_Page text:_
───

Amicus Briefs in Support of Muakkassa
Several amicus briefs were filed in support of Muakkassa, particularly in support of his fourth proposed proposition of law. The amici include the Ohio Association of Civil Trial Attorneys; Ohio Insurance Institute and Property and Casualty Insurance Association of America; and Ohio Hospital Association, Ohio State Medical Association, Ohio Osteopathic Association, American Insurance Association, and Ohio Alliance for Civil Justice.
The amici argue that R.C. 2317.421 permits the introduction into evidence of final bills – including “write-offs” – as prima facie evidence of reasonableness of medical charges. The statute eliminated the previous requirement to establish reasonableness through expert testimony. There is no logical basis for allowing the plaintiff to introduce the original bill as prima facie evidence of reasonableness while denying the defendants the same opportunity for write-offs from the same medical bills. The amici also argue that write-offs are not part of a plaintiff’s reasonable medical expenses since no one pays them.
Amicus Brief in Support of Moretz
An amicus brief was filed by Summit County Association for Justice in support of Moretz.
The amicus rejected Muakkassa’s Third and Fourth Propositions of Law and offered its own Proposed Proposition of Law IV:
The introduction of evidence, in the form of medical bills, of the amounts that a plaintiff’s medical providers have accepted as full payment for their services to the plaintiffs is not sufficient by itself to overcome the presumption created by R.C. 2317.421, that a plaintiff’s medical bills are prima facie proof of the reasonable and necessary costs of the plaintiff’s treatment. The presumption can only be overcome through the introduction of competent expert testimony that meets the requirements of Evid. R. 702.

───

_Supplied records:_
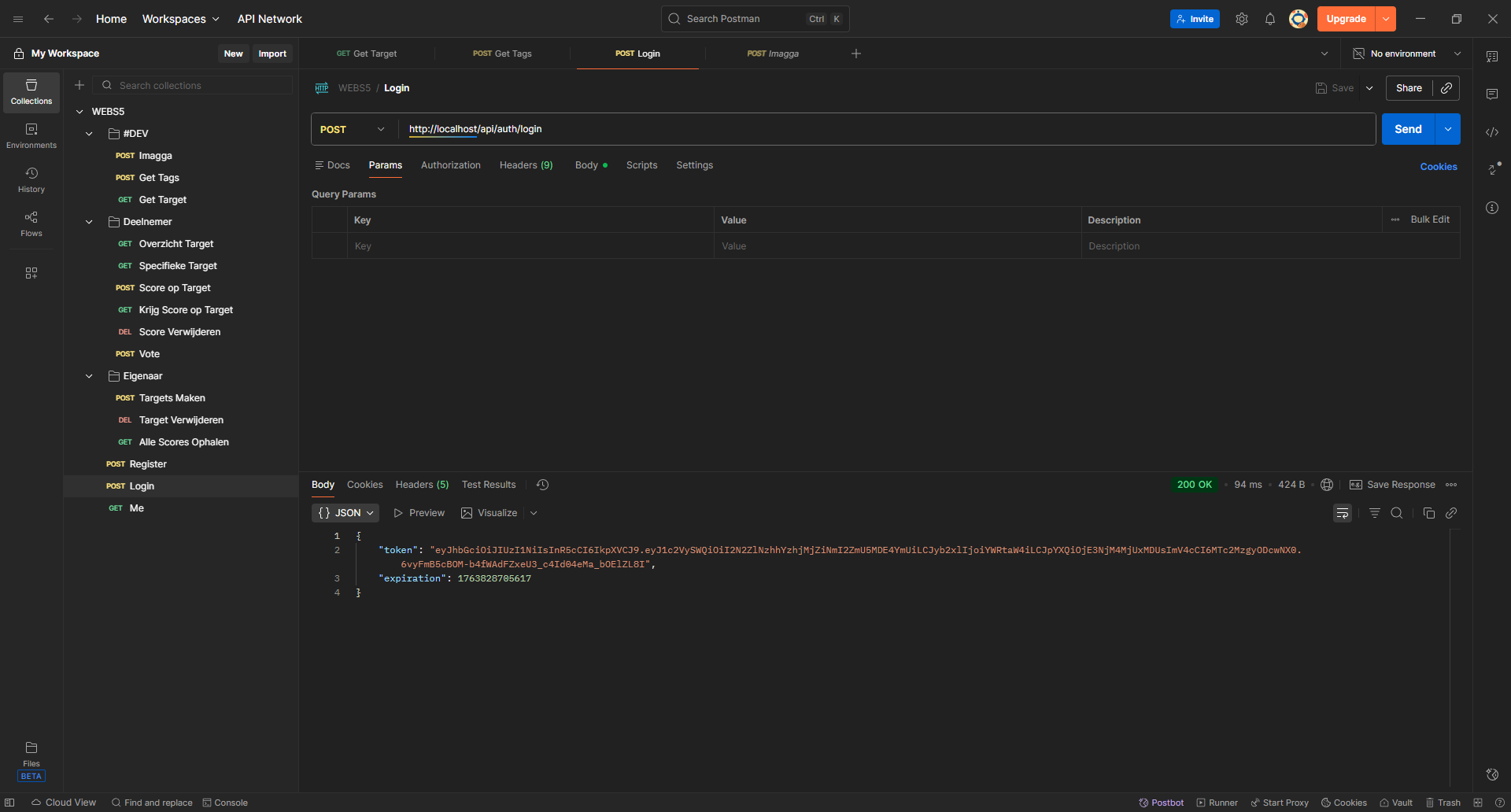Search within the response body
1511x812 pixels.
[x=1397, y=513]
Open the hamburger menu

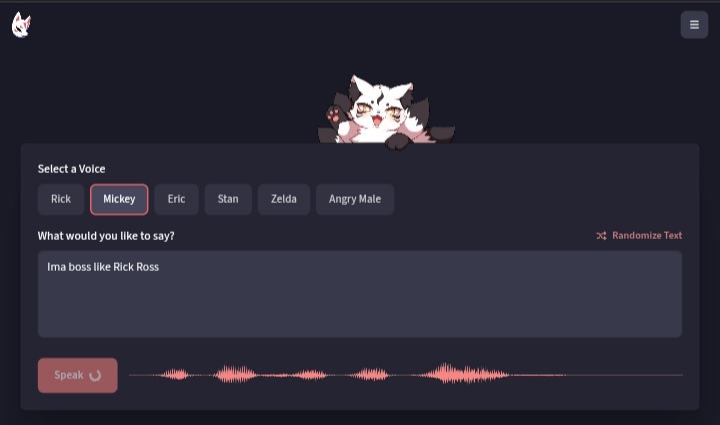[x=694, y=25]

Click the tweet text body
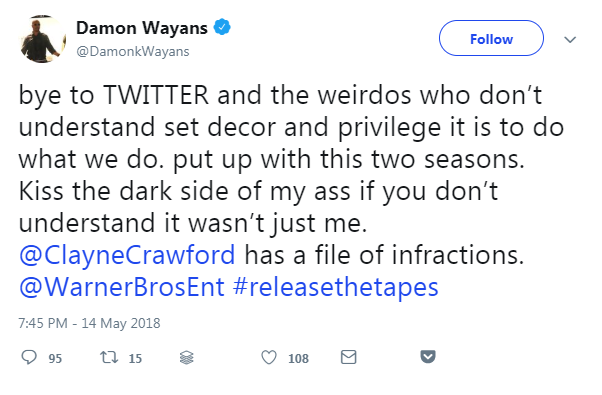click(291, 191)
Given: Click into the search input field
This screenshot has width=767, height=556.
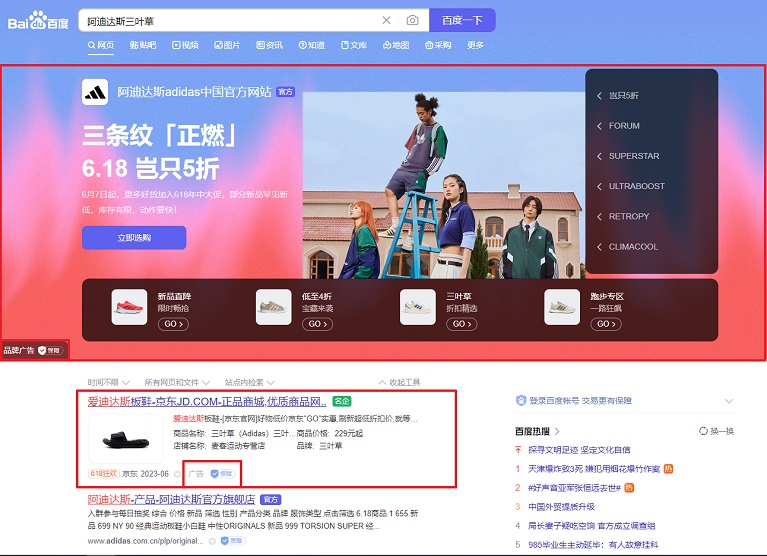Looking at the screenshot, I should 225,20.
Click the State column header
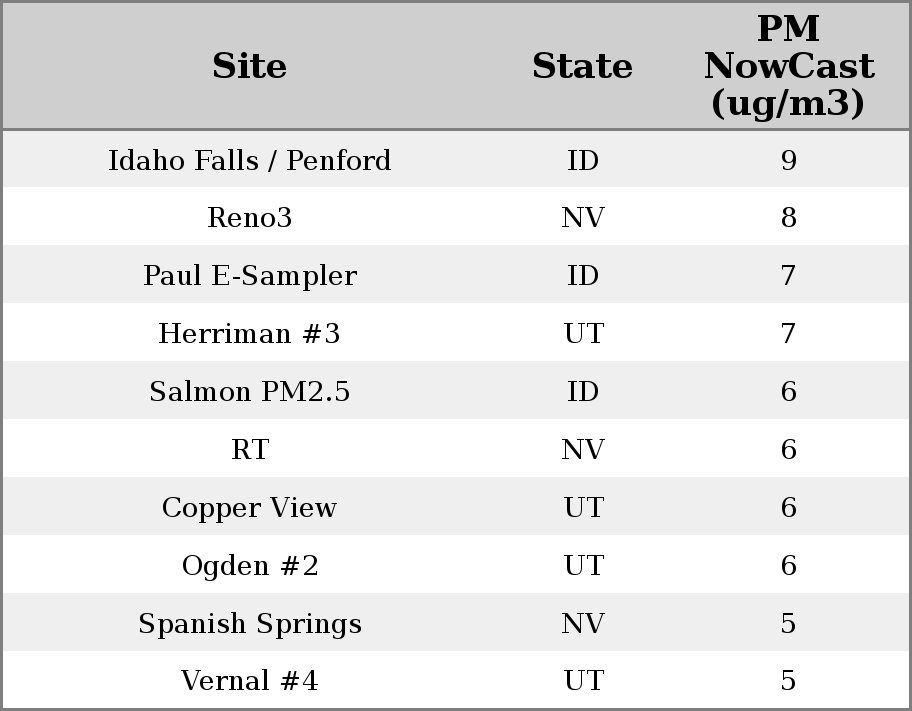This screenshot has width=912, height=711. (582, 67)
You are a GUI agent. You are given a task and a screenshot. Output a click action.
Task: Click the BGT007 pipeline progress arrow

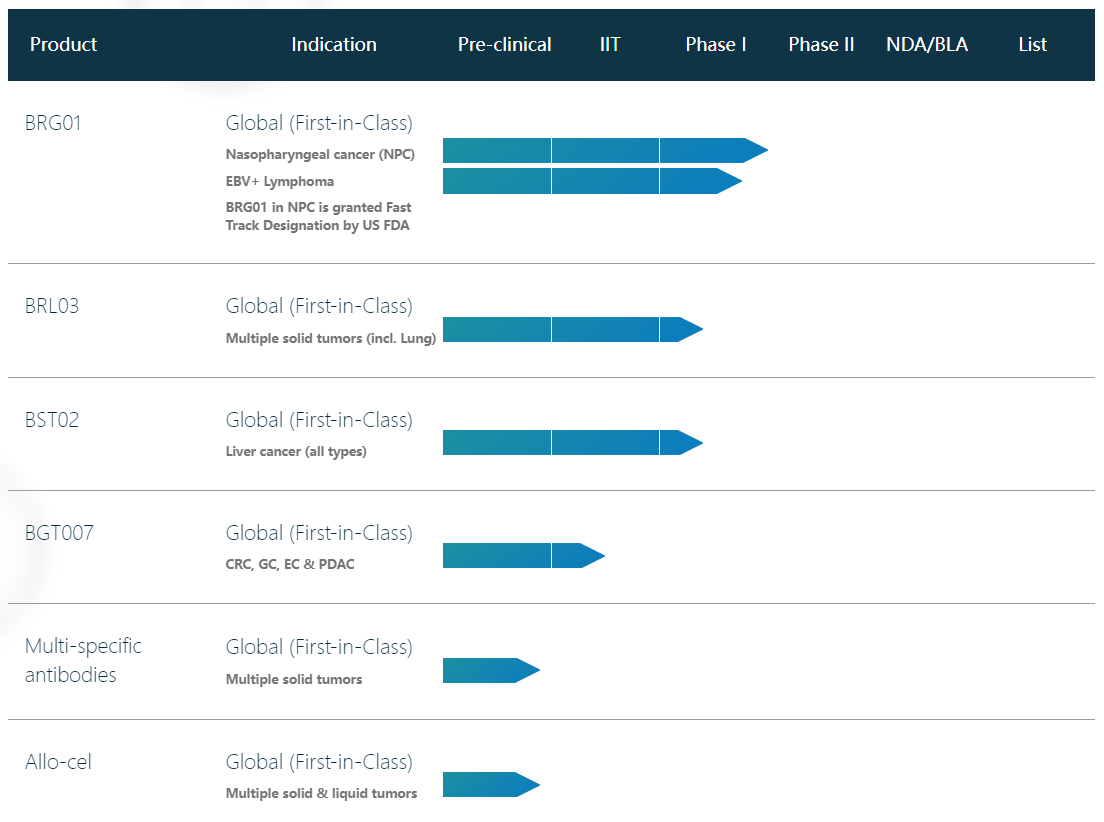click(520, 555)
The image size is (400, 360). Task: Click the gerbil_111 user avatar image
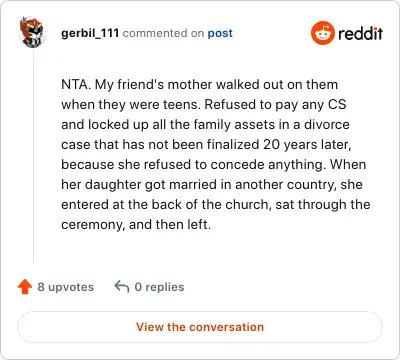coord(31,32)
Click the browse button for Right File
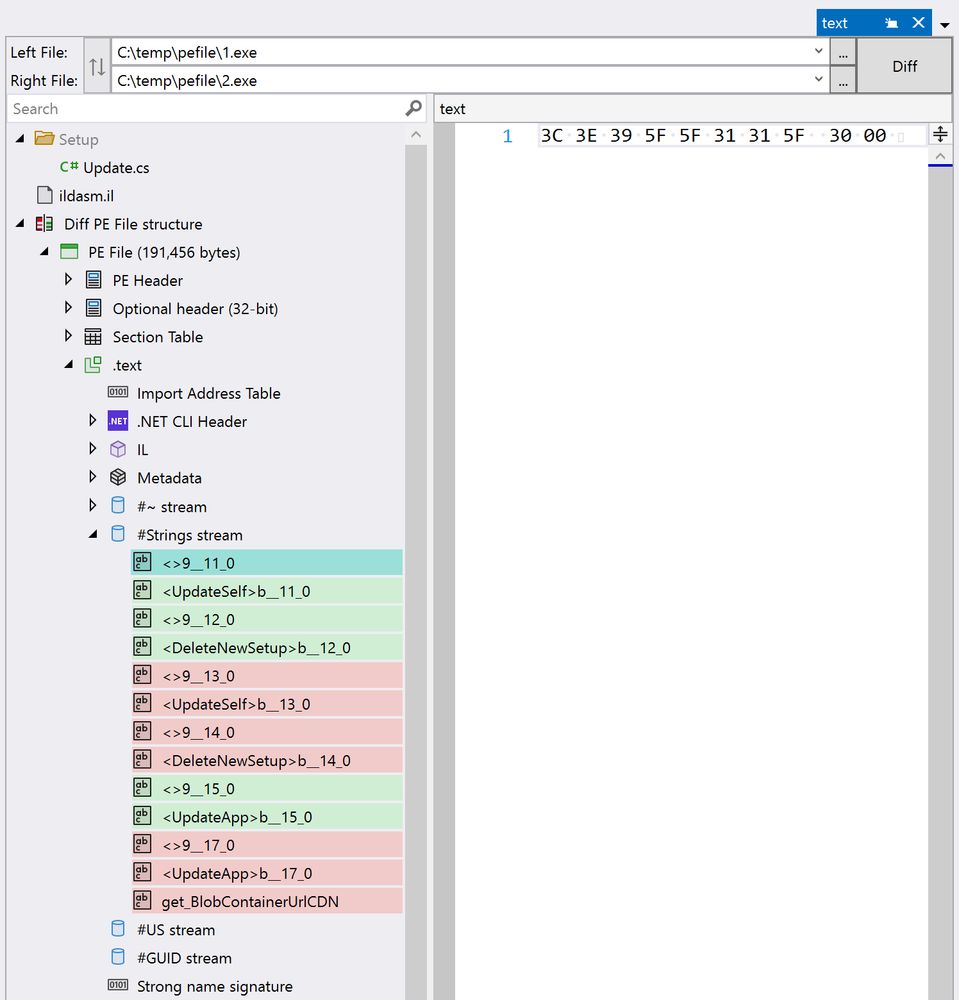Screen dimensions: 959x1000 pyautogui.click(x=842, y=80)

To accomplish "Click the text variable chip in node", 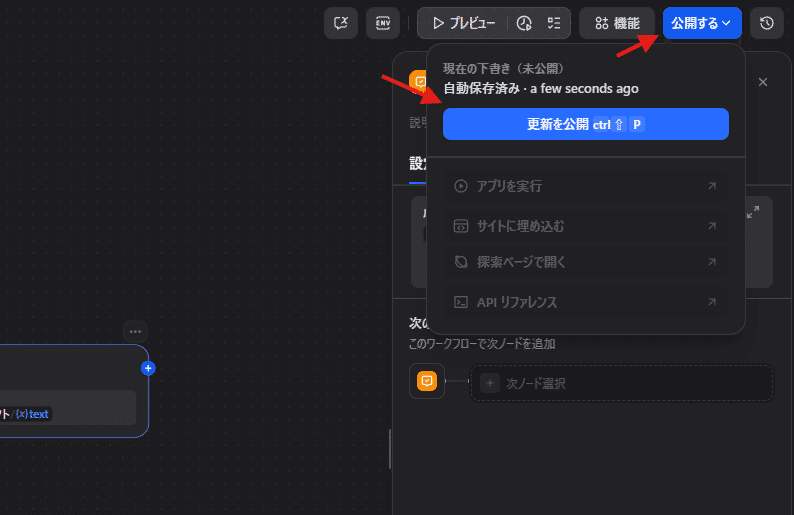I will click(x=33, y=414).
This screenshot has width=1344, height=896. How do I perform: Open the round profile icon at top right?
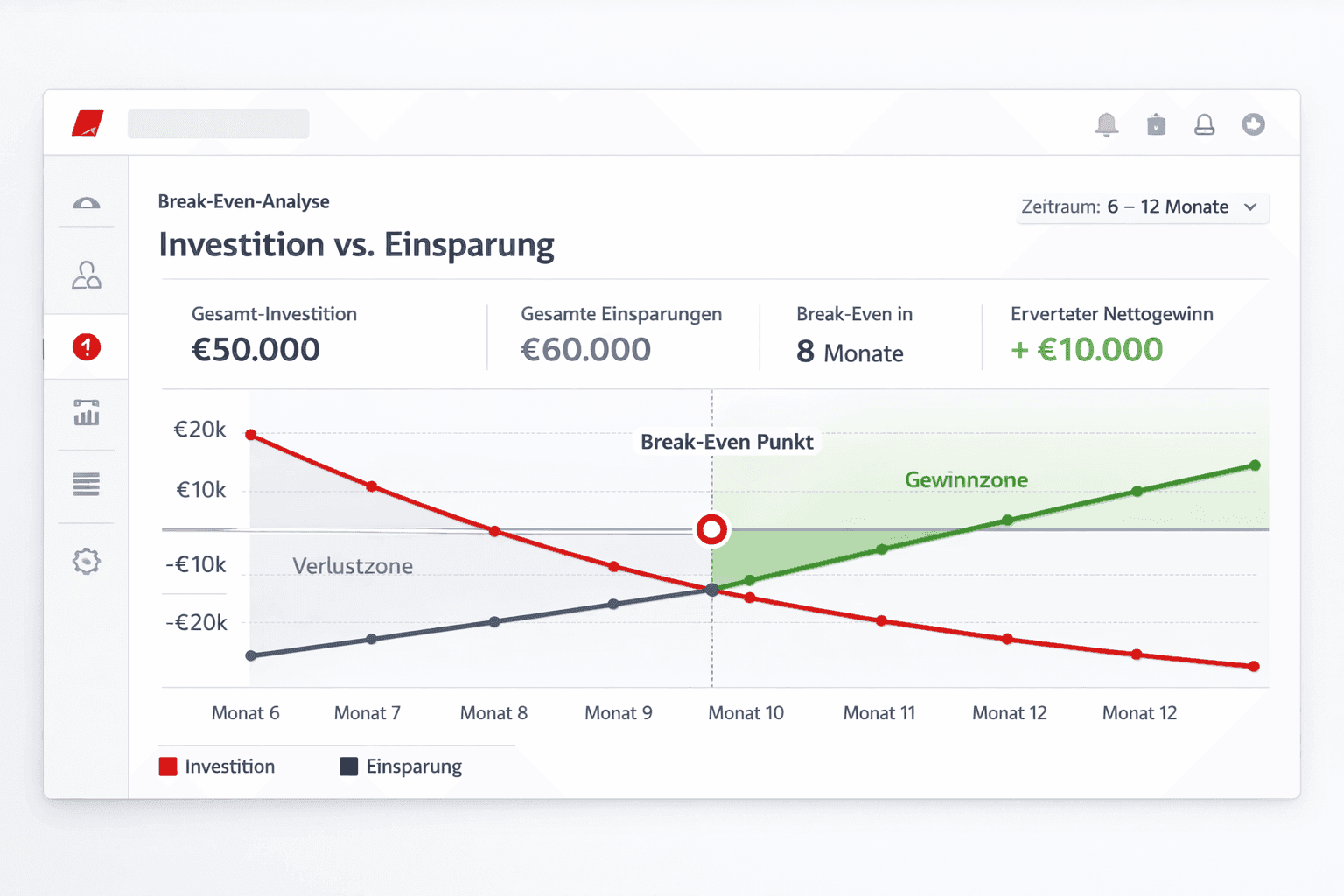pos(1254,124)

───

_Required action:_ Duplicate the passage of the amicus briefs text from "The amici argue" to "one pays them.".

_Solution to this problem:_
The amici argue that R.C. 2317.421 permits the introduction into evidence of final bills – including “write-offs” – as prima facie evidence of reasonableness of medical charges. The statute eliminated the previous requirement to establish reasonableness through expert testimony. There is no logical basis for allowing the plaintiff to introduce the original bill as prima facie evidence of reasonableness while denying the defendants the same opportunity for write-offs from the same medical bills. The amici also argue that write-offs are not part of a plaintiff’s reasonable medical expenses since no one pays them.